Entró un tropel de bailarinas, debían de ser unas diez o doce: eran las sombras del crepúsculo.

En aquel primer grupo no estaba ella. Por un instante, con un sobresalto interior, le pareció reconocerla en la tercera, una morenita de media estatura. Con los rápidos movimientos que hacían, no era fácil distinguir bien. Después la morenita, girando sobre sí misma, se acercó y se detuvo de golpe, junto con sus compañeras, con una pierna alzada hacia atrás, en equilibrio sobre la punta del otro pie. Así se presentó de perfil y él comprobó que la nariz era completamente distinta.

Más tarde entró la primera bailarina, después hubo un paso de dos, luego el grupo de antes intervino trabando un episodio colectivo. La sesión iba para largo. Aunque el equipo estaba ya bastante preparado y tenía ya metido el ballet en las piernas, Vassilievski, que iba vestido como con un mono, interrumpía con frecuencia, más que nada, tal vez, por el gusto de la exhibición personal, y repetía sin música tal o cual paso, recalcándolo con gritos curiosos: "La, la, ta-ta, la". Ya tenía años, debía de estar próximo a los cincuenta y, sin embargo, el arranque, la precisión, la elegancia, ya que no la potencia muscular, eran aún los de su época dorada, cuando lo consideraban uno de los dos o tres primeros bailarines del mundo.

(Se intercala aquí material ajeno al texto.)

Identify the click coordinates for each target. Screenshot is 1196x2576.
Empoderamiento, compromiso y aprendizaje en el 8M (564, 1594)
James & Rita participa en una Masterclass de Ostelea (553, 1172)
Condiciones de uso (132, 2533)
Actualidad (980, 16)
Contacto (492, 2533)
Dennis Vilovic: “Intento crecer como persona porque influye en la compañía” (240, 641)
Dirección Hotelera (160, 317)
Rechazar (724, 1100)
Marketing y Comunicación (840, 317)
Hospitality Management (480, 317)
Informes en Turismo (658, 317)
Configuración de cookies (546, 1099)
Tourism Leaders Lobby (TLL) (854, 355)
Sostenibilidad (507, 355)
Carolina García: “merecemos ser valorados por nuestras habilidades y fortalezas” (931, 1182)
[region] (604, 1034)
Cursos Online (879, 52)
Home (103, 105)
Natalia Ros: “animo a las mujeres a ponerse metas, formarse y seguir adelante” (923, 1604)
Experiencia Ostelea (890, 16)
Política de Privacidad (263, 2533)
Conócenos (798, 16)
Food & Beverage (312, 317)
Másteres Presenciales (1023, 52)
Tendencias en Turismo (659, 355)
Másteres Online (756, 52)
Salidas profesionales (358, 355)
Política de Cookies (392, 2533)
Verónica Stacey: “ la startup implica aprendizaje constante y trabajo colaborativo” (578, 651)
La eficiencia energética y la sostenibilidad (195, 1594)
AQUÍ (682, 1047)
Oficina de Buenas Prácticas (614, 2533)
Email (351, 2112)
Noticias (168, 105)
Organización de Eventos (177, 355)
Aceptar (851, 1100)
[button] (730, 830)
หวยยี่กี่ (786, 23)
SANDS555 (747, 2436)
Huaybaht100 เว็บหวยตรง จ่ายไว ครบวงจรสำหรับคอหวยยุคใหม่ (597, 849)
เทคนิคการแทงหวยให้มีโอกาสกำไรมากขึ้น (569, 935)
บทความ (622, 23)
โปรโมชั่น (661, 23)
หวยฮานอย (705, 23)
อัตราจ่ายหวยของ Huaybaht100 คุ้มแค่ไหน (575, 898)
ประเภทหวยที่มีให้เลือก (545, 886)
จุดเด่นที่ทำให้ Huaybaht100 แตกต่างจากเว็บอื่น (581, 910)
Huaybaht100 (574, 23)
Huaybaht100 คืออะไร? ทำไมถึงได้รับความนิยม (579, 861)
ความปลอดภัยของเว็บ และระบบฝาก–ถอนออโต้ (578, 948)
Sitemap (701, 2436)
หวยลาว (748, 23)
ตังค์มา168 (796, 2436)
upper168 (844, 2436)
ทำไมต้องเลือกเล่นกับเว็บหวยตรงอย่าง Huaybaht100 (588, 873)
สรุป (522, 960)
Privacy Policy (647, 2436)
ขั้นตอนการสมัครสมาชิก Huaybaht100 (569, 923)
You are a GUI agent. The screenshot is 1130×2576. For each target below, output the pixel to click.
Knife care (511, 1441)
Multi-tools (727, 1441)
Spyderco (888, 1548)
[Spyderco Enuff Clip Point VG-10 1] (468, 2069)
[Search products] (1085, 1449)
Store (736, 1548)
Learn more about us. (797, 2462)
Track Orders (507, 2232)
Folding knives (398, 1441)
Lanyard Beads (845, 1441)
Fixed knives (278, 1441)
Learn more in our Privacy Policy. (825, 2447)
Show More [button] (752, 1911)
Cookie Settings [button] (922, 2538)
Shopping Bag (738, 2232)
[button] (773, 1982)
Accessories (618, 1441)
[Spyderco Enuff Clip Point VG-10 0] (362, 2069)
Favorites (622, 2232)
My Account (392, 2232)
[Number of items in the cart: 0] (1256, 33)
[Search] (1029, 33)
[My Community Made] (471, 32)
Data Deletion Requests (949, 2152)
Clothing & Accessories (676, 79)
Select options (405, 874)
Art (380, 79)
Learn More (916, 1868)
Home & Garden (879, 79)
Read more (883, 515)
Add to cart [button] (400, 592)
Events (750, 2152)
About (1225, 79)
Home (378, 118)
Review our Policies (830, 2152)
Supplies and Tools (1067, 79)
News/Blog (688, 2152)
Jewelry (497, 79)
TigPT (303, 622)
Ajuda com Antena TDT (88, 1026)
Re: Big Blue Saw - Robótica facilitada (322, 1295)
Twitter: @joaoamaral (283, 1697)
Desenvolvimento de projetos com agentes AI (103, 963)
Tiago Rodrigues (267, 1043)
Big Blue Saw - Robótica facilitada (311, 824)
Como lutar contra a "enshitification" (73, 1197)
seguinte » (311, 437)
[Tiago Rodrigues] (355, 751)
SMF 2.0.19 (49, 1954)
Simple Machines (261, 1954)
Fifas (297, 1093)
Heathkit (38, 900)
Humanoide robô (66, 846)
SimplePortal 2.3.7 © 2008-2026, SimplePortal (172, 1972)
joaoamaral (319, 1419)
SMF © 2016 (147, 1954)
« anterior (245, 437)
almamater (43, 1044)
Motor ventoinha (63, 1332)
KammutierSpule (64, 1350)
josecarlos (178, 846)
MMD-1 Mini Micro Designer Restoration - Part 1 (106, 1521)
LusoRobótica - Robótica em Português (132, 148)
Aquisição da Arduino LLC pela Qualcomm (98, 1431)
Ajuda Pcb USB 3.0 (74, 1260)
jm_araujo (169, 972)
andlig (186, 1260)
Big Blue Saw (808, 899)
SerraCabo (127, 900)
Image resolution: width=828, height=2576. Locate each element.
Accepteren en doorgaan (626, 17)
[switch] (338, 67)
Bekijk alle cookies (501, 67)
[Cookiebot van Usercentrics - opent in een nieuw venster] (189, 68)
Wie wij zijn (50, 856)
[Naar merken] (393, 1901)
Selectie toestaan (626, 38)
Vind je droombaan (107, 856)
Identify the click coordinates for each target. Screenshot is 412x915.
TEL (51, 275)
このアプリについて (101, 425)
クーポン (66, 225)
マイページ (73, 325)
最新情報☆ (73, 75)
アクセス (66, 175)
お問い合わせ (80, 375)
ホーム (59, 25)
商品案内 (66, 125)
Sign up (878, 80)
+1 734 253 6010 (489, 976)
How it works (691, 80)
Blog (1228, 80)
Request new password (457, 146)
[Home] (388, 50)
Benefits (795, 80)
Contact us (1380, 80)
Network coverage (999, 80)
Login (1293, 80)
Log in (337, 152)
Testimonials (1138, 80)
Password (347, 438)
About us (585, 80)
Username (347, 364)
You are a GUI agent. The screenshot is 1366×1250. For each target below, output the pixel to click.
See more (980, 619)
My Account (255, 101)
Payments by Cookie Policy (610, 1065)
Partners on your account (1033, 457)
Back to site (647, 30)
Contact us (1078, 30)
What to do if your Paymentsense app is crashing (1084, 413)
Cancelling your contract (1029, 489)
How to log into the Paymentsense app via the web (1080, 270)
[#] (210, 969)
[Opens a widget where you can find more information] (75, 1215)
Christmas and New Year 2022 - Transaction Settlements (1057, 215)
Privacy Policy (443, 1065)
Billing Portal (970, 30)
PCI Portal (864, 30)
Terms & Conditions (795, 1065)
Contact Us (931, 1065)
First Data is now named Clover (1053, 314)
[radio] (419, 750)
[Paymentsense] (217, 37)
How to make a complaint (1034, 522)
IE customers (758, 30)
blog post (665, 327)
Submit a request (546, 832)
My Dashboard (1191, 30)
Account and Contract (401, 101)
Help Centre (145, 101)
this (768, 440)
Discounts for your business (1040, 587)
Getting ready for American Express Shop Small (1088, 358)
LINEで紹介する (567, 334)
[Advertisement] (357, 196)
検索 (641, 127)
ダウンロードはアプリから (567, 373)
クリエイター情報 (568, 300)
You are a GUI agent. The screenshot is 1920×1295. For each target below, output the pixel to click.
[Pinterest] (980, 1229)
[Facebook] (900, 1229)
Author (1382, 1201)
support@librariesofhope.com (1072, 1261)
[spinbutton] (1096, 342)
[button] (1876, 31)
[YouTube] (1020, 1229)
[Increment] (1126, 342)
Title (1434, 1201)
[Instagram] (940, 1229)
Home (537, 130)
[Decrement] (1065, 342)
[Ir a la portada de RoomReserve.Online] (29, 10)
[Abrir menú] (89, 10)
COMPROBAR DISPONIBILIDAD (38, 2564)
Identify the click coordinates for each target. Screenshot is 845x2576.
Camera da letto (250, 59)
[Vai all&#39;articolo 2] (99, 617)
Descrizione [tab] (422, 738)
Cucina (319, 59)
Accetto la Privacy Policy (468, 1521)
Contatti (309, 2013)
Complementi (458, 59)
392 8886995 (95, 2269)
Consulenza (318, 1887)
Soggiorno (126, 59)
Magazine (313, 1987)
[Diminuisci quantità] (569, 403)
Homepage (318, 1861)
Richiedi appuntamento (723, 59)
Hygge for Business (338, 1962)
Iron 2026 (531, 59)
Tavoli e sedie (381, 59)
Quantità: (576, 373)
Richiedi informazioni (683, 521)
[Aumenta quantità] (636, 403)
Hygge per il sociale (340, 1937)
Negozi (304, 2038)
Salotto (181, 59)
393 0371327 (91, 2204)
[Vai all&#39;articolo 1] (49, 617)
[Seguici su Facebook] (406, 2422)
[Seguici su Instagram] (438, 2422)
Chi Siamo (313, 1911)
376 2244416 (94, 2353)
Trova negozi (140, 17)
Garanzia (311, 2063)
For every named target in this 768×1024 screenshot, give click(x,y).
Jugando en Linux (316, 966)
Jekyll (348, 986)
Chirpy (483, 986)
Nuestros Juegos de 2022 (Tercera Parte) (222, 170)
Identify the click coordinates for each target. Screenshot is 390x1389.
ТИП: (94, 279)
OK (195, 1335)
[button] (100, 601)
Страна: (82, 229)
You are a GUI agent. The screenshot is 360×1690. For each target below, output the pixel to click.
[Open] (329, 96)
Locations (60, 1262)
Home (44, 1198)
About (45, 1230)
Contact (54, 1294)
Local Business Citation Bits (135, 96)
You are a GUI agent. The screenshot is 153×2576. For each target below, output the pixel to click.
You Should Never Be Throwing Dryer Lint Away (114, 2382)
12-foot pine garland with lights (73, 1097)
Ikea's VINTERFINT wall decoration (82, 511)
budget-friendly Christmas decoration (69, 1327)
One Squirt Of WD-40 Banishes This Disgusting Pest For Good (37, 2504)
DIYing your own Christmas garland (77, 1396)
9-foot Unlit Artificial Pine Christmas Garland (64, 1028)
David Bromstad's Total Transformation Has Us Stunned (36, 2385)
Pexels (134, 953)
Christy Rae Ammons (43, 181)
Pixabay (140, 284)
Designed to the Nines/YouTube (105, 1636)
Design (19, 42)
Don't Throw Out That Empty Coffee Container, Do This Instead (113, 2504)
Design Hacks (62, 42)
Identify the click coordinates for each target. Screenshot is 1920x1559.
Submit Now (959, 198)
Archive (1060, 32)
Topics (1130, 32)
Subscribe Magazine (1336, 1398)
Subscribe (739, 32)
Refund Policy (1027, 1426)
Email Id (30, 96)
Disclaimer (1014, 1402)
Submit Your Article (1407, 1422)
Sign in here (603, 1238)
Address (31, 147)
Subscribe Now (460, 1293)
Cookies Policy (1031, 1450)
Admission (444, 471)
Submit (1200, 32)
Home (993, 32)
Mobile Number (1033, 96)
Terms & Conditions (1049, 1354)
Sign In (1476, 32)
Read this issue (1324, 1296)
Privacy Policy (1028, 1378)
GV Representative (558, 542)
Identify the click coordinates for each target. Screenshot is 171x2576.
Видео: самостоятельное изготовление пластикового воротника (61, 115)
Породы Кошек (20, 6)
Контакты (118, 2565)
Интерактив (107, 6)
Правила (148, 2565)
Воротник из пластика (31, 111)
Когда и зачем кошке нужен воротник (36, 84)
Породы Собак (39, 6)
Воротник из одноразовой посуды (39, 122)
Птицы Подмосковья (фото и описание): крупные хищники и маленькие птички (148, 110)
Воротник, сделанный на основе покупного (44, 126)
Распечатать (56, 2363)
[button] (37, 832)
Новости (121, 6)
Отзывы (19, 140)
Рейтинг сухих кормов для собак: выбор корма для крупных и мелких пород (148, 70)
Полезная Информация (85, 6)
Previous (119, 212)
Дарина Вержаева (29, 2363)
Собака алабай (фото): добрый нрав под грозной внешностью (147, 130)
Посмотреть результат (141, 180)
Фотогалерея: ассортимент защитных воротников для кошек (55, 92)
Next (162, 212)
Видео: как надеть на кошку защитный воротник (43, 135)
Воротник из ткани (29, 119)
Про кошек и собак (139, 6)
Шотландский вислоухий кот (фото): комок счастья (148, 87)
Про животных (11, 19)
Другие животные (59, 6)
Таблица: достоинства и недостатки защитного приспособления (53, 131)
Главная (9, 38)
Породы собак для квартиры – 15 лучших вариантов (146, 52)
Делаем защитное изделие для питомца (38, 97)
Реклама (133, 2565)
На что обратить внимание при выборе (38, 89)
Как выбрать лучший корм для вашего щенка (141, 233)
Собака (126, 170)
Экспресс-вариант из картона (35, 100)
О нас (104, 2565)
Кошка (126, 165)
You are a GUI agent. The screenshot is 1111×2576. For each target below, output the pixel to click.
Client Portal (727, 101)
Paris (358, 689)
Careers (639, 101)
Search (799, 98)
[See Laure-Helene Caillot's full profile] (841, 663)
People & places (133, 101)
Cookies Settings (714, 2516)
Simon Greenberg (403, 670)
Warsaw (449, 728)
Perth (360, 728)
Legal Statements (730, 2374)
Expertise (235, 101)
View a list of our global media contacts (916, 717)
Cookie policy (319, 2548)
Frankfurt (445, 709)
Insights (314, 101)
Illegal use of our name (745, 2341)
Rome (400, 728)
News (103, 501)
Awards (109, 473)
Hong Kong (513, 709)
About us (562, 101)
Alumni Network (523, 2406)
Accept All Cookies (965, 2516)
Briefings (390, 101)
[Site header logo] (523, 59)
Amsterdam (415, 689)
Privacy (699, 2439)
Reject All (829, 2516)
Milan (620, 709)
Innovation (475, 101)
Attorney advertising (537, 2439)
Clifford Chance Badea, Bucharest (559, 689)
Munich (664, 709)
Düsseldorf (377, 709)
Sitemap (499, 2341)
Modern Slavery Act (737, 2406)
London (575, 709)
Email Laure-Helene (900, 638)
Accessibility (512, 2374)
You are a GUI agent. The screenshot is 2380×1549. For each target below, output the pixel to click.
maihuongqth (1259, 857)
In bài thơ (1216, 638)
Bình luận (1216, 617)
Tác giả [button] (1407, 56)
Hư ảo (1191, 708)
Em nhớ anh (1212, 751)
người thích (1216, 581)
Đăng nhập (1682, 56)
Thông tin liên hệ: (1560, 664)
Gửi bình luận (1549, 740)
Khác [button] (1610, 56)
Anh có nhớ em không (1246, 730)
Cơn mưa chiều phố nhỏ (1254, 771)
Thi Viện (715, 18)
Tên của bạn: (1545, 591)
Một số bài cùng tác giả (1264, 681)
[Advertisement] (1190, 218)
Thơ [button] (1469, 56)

Por último, intervinieron las ocho luciérnagas, todas jovencísimas y menuditas, también ellas con aquel aspecto descuidado y desaliñado, como obreras que en el trabajo ya no procuran gustar; total, los espectadores de la prueba no las juzgaban por su belleza y, en cuanto a Dorigo, nuevo en aquel ambiente, ninguna de las bailarinas parecía haber advertido aún su presencia, pero tampoco entre las luciérnagas estaba Laide.

Siguió la agitación de una decena de murciélagos -hombres ésos- con los cuales Vassilievski tuvo mucho que hacer, corrigiendo, rectificando, modificando, inventando sobre la marcha nuevos movimientos. Sólo con los murciélagos, entre pruebas y repeticiones, pasó una buena media hora.